Supplied records:

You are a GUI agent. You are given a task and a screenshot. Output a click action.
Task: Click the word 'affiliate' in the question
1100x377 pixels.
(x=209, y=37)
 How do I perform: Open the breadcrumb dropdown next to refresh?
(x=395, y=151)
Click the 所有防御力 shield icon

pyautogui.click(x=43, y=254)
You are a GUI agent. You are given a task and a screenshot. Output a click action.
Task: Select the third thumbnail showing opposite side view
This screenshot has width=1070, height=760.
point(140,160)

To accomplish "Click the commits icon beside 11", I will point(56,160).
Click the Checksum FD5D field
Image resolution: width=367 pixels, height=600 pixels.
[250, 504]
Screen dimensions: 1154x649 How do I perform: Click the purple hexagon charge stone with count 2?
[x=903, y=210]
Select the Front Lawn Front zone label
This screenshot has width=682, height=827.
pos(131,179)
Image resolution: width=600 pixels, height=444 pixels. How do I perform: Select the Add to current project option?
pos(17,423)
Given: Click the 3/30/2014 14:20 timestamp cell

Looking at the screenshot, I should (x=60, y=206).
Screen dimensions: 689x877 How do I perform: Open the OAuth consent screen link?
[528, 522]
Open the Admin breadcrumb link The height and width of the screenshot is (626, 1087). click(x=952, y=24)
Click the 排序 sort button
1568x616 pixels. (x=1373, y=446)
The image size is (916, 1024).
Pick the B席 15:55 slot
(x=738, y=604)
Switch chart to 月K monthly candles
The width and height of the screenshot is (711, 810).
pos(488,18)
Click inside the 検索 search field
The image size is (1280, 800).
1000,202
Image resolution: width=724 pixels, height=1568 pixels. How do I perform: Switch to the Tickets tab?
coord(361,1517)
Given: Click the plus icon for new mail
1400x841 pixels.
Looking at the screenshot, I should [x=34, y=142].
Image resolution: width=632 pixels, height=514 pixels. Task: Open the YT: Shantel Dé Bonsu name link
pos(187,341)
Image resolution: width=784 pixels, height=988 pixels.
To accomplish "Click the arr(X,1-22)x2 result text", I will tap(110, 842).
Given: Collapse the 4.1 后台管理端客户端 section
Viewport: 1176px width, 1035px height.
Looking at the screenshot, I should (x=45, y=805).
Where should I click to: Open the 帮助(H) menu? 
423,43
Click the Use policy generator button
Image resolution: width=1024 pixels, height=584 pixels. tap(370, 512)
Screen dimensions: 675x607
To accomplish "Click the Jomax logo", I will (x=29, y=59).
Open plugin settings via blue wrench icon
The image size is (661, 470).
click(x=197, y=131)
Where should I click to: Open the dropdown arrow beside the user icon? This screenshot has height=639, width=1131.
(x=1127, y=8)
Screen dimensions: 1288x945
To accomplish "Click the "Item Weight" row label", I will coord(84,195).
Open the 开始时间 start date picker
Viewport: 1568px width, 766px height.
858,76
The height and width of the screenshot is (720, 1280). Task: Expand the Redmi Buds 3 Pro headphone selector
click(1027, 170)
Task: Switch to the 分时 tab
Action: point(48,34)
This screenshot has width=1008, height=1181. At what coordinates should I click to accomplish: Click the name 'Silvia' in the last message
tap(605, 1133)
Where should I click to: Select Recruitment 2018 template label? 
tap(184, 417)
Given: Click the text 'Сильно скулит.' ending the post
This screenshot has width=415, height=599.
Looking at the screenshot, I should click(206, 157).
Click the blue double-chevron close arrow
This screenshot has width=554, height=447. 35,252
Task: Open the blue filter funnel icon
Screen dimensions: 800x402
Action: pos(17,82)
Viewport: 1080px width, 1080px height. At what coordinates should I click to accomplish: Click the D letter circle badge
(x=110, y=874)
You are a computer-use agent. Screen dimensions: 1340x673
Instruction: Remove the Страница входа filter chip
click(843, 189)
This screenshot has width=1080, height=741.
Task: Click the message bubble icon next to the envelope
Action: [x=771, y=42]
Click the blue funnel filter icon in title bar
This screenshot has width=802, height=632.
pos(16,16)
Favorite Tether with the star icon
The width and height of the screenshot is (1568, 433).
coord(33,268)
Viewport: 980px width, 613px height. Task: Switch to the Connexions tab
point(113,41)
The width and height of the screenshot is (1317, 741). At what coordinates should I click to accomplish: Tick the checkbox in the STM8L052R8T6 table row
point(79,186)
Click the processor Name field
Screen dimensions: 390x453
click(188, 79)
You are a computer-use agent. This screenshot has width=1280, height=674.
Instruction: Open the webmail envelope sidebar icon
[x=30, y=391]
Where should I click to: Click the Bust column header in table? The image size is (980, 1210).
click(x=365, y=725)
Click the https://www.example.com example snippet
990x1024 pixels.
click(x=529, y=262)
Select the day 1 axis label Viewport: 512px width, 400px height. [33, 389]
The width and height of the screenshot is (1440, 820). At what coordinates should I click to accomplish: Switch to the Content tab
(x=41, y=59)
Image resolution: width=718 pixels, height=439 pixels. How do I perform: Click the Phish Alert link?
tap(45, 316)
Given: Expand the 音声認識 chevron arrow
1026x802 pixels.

What you need to do:
With the line holding "Screen dimensions: 689x877" as the first and the line holding "Given: Click the plus icon for new mail" as the last, set down that range of the entries above exactly, and nothing else.

Result of the task:
Screen dimensions: 689x877 How do I perform: Open the OAuth consent screen link?
[528, 522]
Open the Admin breadcrumb link The height and width of the screenshot is (626, 1087). click(x=952, y=24)
Click the 排序 sort button
1568x616 pixels. (x=1373, y=446)
The image size is (916, 1024).
Pick the B席 15:55 slot
(x=738, y=604)
Switch chart to 月K monthly candles
The width and height of the screenshot is (711, 810).
pos(488,18)
Click inside the 検索 search field
The image size is (1280, 800).
1000,202
Image resolution: width=724 pixels, height=1568 pixels. How do I perform: Switch to the Tickets tab?
coord(361,1517)
Given: Click the plus icon for new mail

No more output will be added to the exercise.